Mancini deve spiegare il perchè, dato che i debiti sono stati rinegoziati

di Red
SIENA. Il 15 maggio 2012, all’atto della scadenza dello standstill con i creditori, la Fondazione MPS comunicò di aver raggiunto un accordo con il pool del finanziatori dell’ultimo infruttuoso aumento di capitale di banca Monte dei Paschi. Rimborso cash di circa 664 milioni e spostamento delle rate successive per un totale di 350 milioni al 2017, se non all’anno seguente. Con il ritorno alla redditività promesso dal Tandem entro il 2015 e l’oculata gestione del Fondo di stabilizzazione delle erogazioni, abbastanza semplice da gestire visto che le amministrazioni fin qui beneficiate nell’ultimo anno hanno dovuto prendere atto nei loro bilanci che da Palazzo Sansedoni non sarebbe arrivato più nulla, si disse che la Fondazione avrebbe potuto sopravvivere, seppur ridimensionata. Ora, come il Sole 24 Ore e altri quotidiani scrivono oggi, Gabriello Mancini ha espresso la volontà di “vendere almeno il 10% di Montepaschi. La Fondazione Mps, azionista di maggioranza relativa (34,9%) del gruppo senese, si prepara a cedere un consistente pacchetto di titoli per fare cassa e rimborsare l’ultima parte d’indebitamento (350 milioni) che ancora la vede esposta nei confronti di un pool d’istituti di credito di cui è capofila JpMorgan.
Ma fino all’altro ieri aveva proclamato che non ci sarebbe stato bisogno, se non quello di cedere – se il mercato fosse risalito a un valore dell’azione intorno a 0,42 euro – quell’1,4% previsto ma che le condizioni di mercato in discesa alla metà del marzo 2012 non hanno consentito di alienare. Perché? La risposta è decisamente politica. Non c’è alcuna urgenza da parte dei creditori di incassare anzitempo quanto concesso lo scorso anno. A giugno la città di Siena avrà un nuovo sindaco. L’inania del Partito Democratico nell’intervenire nelle questioni senesi è evidente. Serve ad acclarare la non ingerenza nelle questioni locali, a cercare di dimostrare che il gruppo dirigente romano nulla avrebbe a che fare con i vari Mussari, Ceccuzzi, Mancini e via dicendo. Tanto da aver messo in conto che la casacca del sindaco, per la prima volta dal secondo dopoguerra, potrebbe cambiare colore politico. A questo punto si aprono due scenari possibili.

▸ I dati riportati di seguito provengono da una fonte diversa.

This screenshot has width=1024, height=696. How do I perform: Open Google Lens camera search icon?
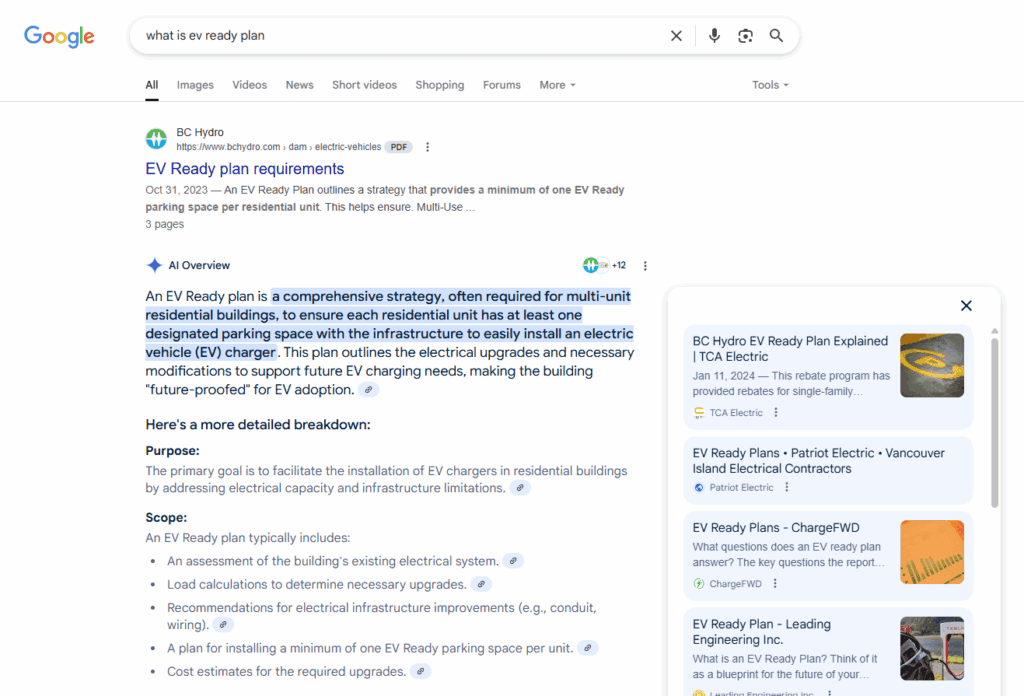point(745,35)
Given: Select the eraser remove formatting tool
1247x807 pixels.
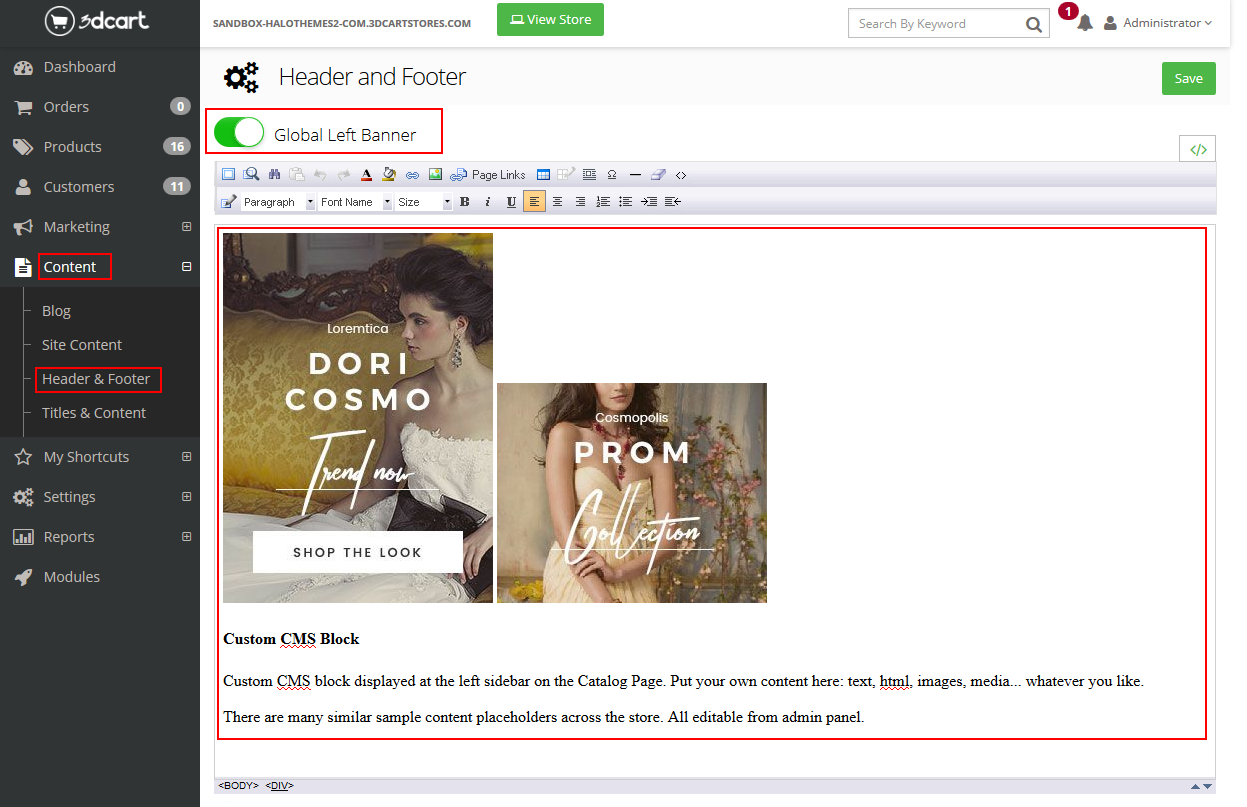Looking at the screenshot, I should (x=657, y=175).
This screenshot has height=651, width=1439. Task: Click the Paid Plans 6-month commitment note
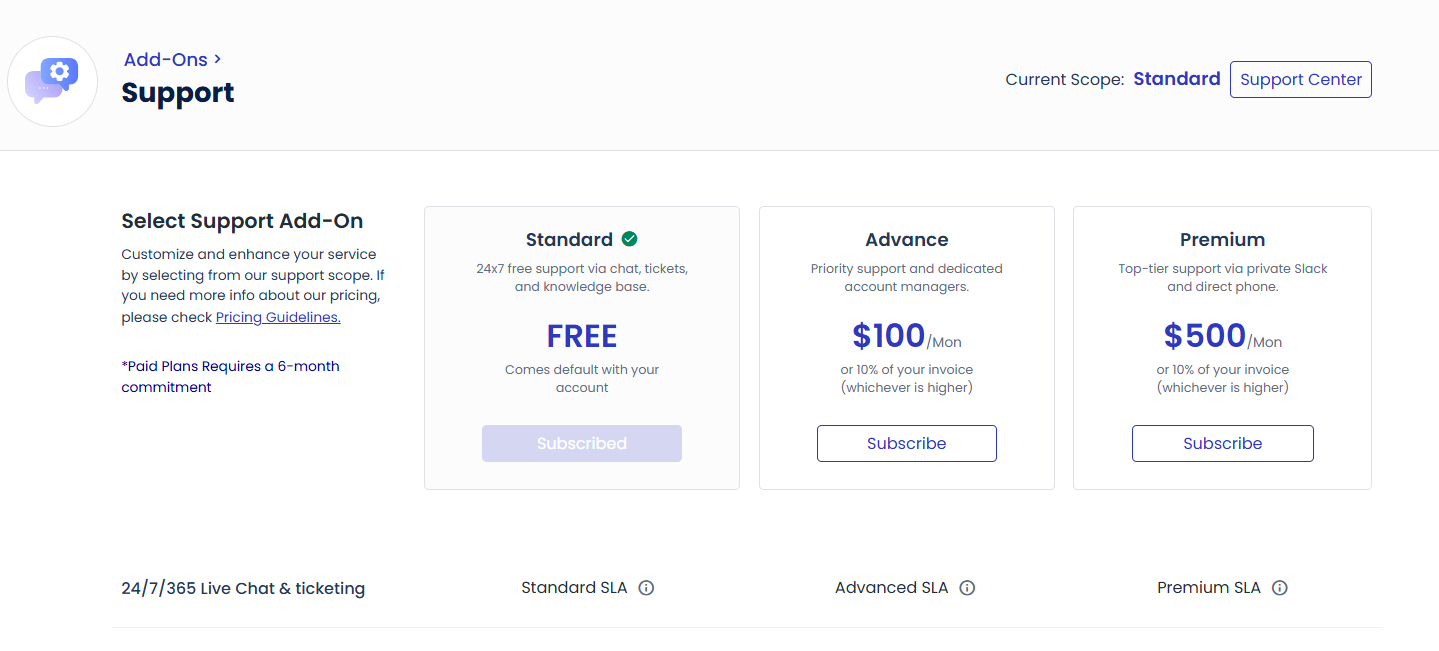pyautogui.click(x=230, y=377)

Primo. Il nuovo sindaco trova un Mancini a fine mandato non rinnovabile che gli consegna una Fondazione col 33,5% delle azioni della banca. Il nuovo presidente e il nuovo provveditore hanno potere di incidere sui movimenti, le scelte e la volontà del Tandem, essendo azionista di maggioranza in rappresentanza della città. Trasparenza, cassetti aperti, casseforti spalancate: i responsabili dovranno rendere conto alla Giustizia e alla città anche degli aspetti più irrilevanti della mala gestione.

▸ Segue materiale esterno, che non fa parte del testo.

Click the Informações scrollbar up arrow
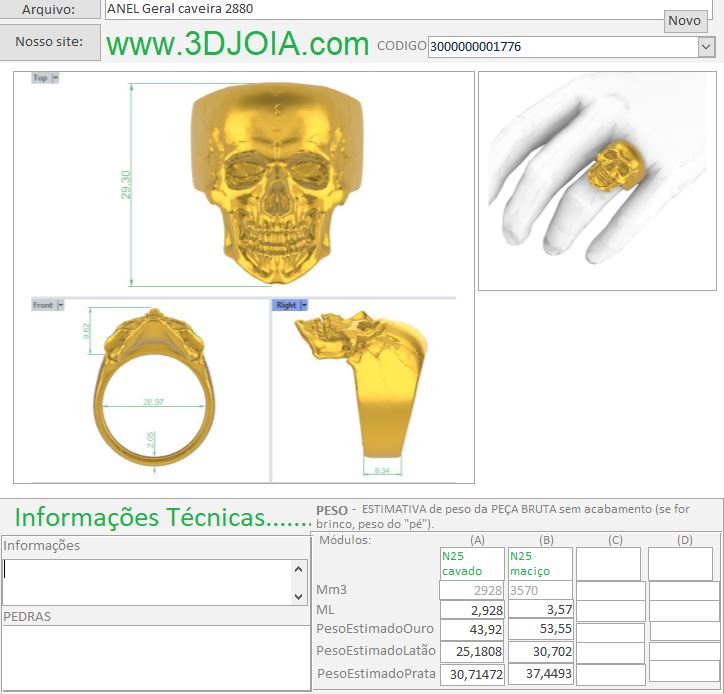Image resolution: width=724 pixels, height=694 pixels. tap(298, 569)
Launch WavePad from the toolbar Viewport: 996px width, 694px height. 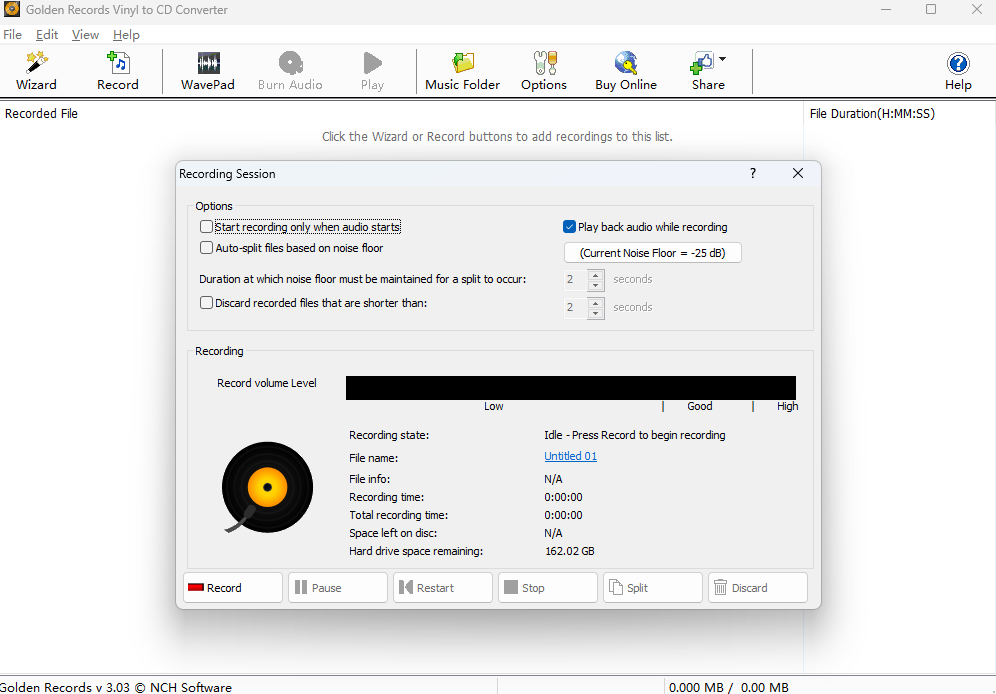click(208, 71)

Secondo. Il nuovo sindaco trova una Fondazione col 20% delle azioni della banca. Il nuovo presidente della Fondazione si ritrova con una partecipazione importante, forse, in MPS ma senza alcun potere di indirizzo né di controllo. Senza contraltare come ora, il dottor Profumo continuerà a fare il padrone del vapore senza possedere un’azione e, entro il 2015, scegliersi il nuovo socio forte se sarà riuscito nell’azione di risanamento, sennò chiederà allo Stato di trasformare in azioni i Monti bond: in entrambi i casi la città di Siena, attraverso le sue istituzioni, non conterà davvero più nulla nella banca e l’esproprio sarà completo.